Silber believed in academic testing and became the grandfather of the Massachusetts Competency Assesment Standardized Tests (MCAS) which became mandatory for all high school students to pass in order to earn their high school diplomas. Dentler believed that teaching and learning were far more important than standardized tests. Marvin Scott worked for both men. He believed that ultimately the two men simply could not stand each other. When Dentler led a no confidence vote against Silber during the 1980’s, Dr.Scott witnessed two trustees offer Dentler the Presidency of Boston University if Silber was to leave. Dentler turned the trustees down, much to Dr.Scott’s surprise and dismay. In hindsight, Marvin Scott believes this was who Robert Dentler was, a man with strong principles who could not and would not waver from them.

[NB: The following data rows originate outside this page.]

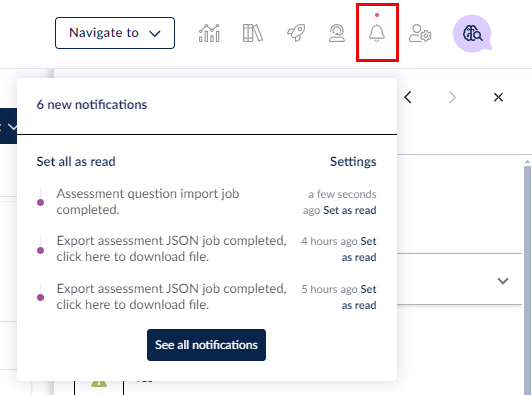The height and width of the screenshot is (395, 532).
Task: Open the support headset agent icon
Action: (337, 33)
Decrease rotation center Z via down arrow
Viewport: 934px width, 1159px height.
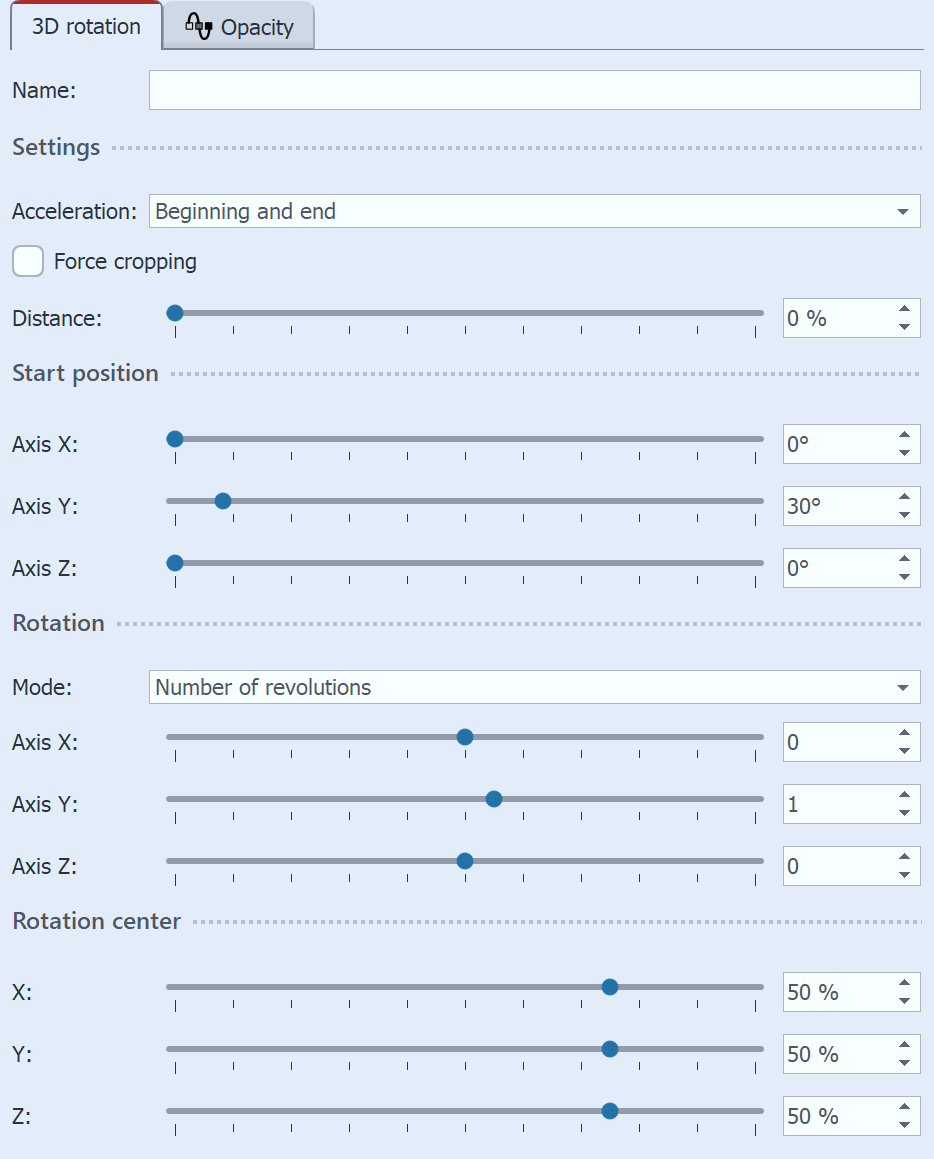906,1124
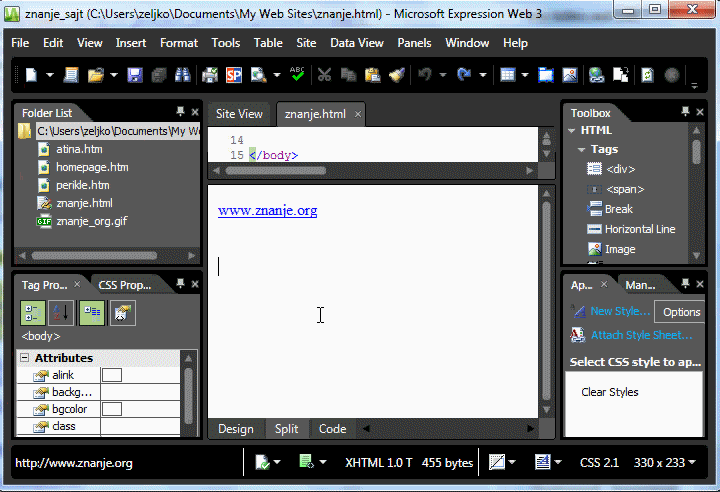
Task: Click the Cut scissors icon
Action: click(324, 75)
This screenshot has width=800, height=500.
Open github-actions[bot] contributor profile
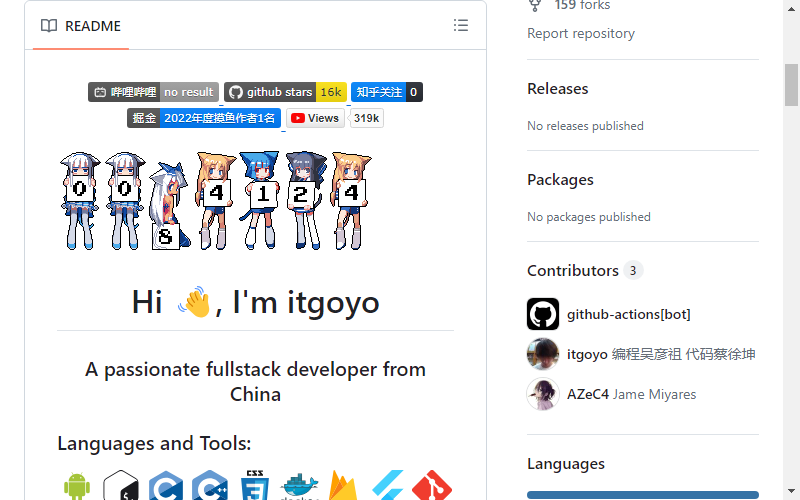(x=629, y=314)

Although Boston is known as the Cradle of Liberty the fact is that for almost 100 years it had been failing to live up to its reputation by denying 20% of its citizens their right to equal education. One reason Boston’s future is bright is that it is now able to portray itself as a diverse, cosmopolitan city, the Athens of America. It is a city of many neighborhoods but it is becoming one community. According to his daughter Deborah, Robert Dentler’s vision of American Society was one in which we were all in the same boat. He ended his memoir with this Unitarian Universalist Hymn:
We’ll build a land where we bind up the broken
We’ll build a land where captives go free
where the oil of gladness dissolves all mourning
and we’ll build a promised land that can be.
Author’s note: Information for this article is primarily based on Robert Dentler’s memoir: The Looking Glass Self, which I was able to see at the University of Massachusetts Boston Archives located on the 5th floor of The Healy Library. Two boxes containing Robert Dentler’s academic papers, family photographs and articles and minutes from CUE meetings are also available for public view. Robert Dentler’s daughter Deborah provided additional insight and information for which I am eternally grateful. Dr.Marvin A. Scott also provided many memories of Dr.Dentler during a telephone interview. Newspaper articles concerning Dr.Dentler’s time in New York were obtained from the excellent website FultonHistory.com., which contains a huge archive of New York newspapers.